I, the undersigned parent or guardian of this registered student, a minor, do authorize any duly authorized employee, volunteer, or other representative of Little Lakes Wesleyan Church, as agents of the undersigned to consent for any x-ray, examination, anesthetic, first aid, medical, or surgical diagnosis or treatment and hospital care deemed advisable by and is to be rendered under the general or specific supervision of any licensed physician and surgeon, whether such diagnosis or treatment is rendered at the office of said physician and surgeon or at a clinic, hospital, or medical facility. It is understood that this is given in advance of any specific diagnosis, treatment, or hospital care being required, but it is given to provide authority and power on the part of the aforesaid agent(s) to give specific consent to any and all such diagnosis, treatment, or hospital care which aforementioned physician in the exercise of his or her best judgment may deem advisable. It is understood that all costs of all medical treatments/care and or emergencies will be paid for by the parent or legal guardian.

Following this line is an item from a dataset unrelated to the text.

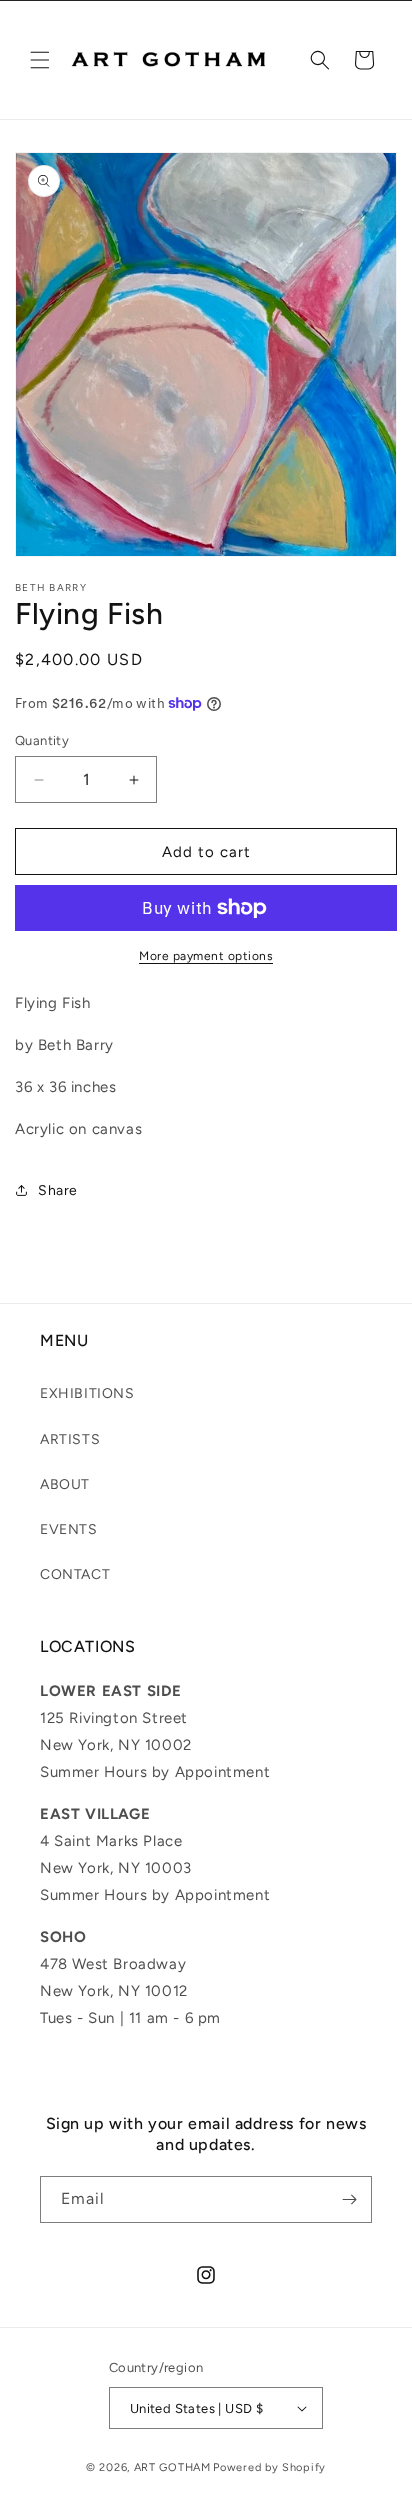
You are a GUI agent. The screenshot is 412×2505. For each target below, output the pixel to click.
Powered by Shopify (269, 2467)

I, the undersigned parent or guardian of registered student, a minor, do authorize any duly authorized employee, volunteer or other representative of Little Lakes Wesleyan church as agents of the undersigned to dispense medication to my child.
My child will need the following medication during this event:_______________________________________
I hereby grant permission for Little Lakes Wesleyan Church to record sounds, images, or video of the above registered child while attending Wonder Junction VBS. I also give permission for Little Lakes Wesleyan Church at its sole discretion, to use these sounds, images, or videos in publications (including print, websites, and social media platforms) owned by Little Lakes Wesleyan Church in relation to Wonder Junction VBS.